Muchas cajas potenciadas chinas de esas de plastico tienen amplificadores de 50W dentro, en general de pesima calidad, si un minimo de margen, ESAS son las que vos escuchas mal, o mejor dicho escuchas bien pero suenan muy mal, distorsionan feo, hay cajas inyectadas  RCF de 15" potenciadas que suenan una barbaridad, y NO distorsionan, que sean de plastico no tienen nada de malo.

Una caja de plastico con altavoces, amplificador y divisor decentes no tiene por que sonar mal, si bien no se aprovecha al maximo en todos los casos por el tema del T/S, los resultados suelen ser aceptables.

Si las haces de madera, te va a salir mas barato, pero es mas incomodo que las de plastico, depende del uso que le des...

Lo del WinISD no se usar el programa aun...


----------



## SonyXploD (Ene 27, 2012)

djwash dijo:


> Hasta el mejor sistema en las manos equivocadas suena mal.
> 
> Muchas cajas potenciadas chinas de esas de plastico tienen amplificadores de 50W dentro, en general de pesima calidad, si un minimo de margen, ESAS son las que vos escuchas mal, o mejor dicho escuchas bien pero suenan muy mal, distorsionan feo, hay cajas inyectadas  RCF de 15" potenciadas que suenan una barbaridad, y NO distorsionan, que sean de plastico no tienen nada de malo.
> 
> ...


 
hablando de divisor.. ayer me compre como me recomendaste 2 drivers.. eleji 2 sound barrier de 60rms 8ohm los sb-120D .. lo primero que no te fue que se escucha un rango completo de frecuencias una diferencia notoria en los agudos de verdad que si, con todo el volumen estaba teniendo problema con que el tweeter perforaba los oidos ahora con el driver al parecer como que da un mejor cuerpo y equilibrio a los agudos sin contar que las voces suenan mas armonicas y claras ni hablar de las melodias.
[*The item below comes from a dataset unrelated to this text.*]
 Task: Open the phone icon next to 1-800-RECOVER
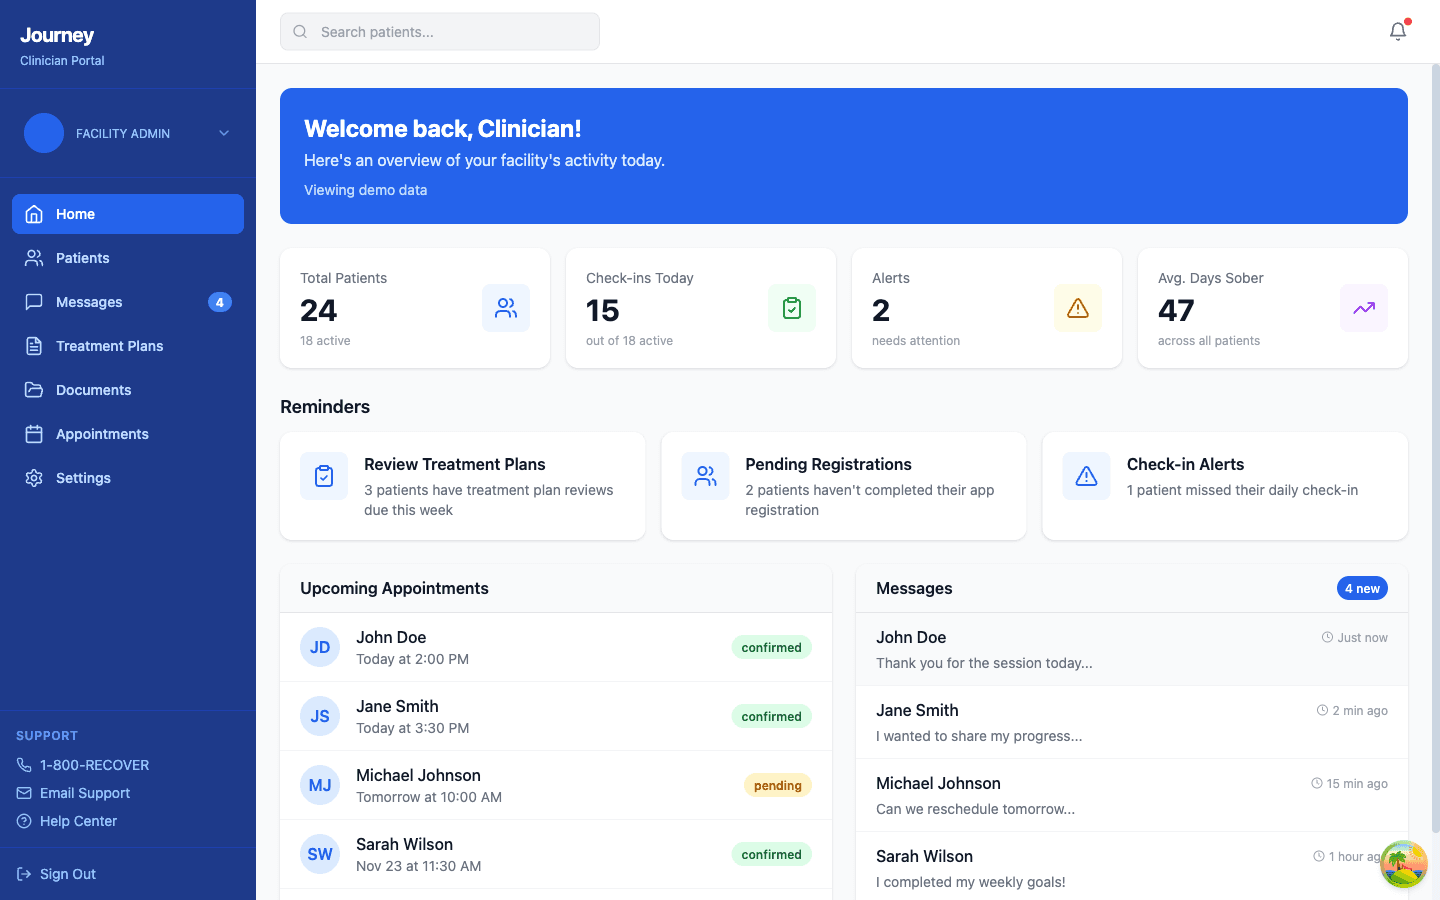pos(24,764)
sabes porque se genera ruido en las lineas? https://www.forosdeelectronica.com/f34/ruido-sistema-nuevo-ecualizador-69422/#post608870


----------



## Yoangel Lazaro (Ene 28, 2012)

djwash dijo:


> Muchas cajas potenciadas chinas de esas de plastico tienen amplificadores de 50W dentro, en general de pesima calidad, si un minimo de margen, ESAS son las que vos escuchas mal, o mejor dicho escuchas bien pero suenan muy mal, distorsionan feo, hay cajas inyectadas  RCF de 15" potenciadas que suenan una barbaridad, y NO distorsionan, que sean de plastico no tienen nada de malo.


Claro, estás hablando de las verdaderas cajas profesionales hechas de Polipropileno de alta resistencia, no cualquier "cajita de plástico mediocre" que venden por tres pesos. 

Sony, no consigo ninguna especificación sobre ese Driver que haces referencia.


----------



## SonyXploD (Ene 28, 2012)

Yoangel Lazaro dijo:


> Claro, estás hablando de las verdaderas cajas profesionales hechas de Polipropileno de alta resistencia, no cualquier "cajita de plástico mediocre" que venden por tres pesos.
> 
> Sony, no consigo ninguna especificación sobre ese Driver que haces referencia.



gracias yoangel .. en mercadolibre (vzla) hay uno publicado que es de 70rms si mal no recuerdo.. son made in china deben ser copia  o talves solo sound barrier paso sus patentes a los chinos tambien asi como muchas empresas han venido haciendo.


----------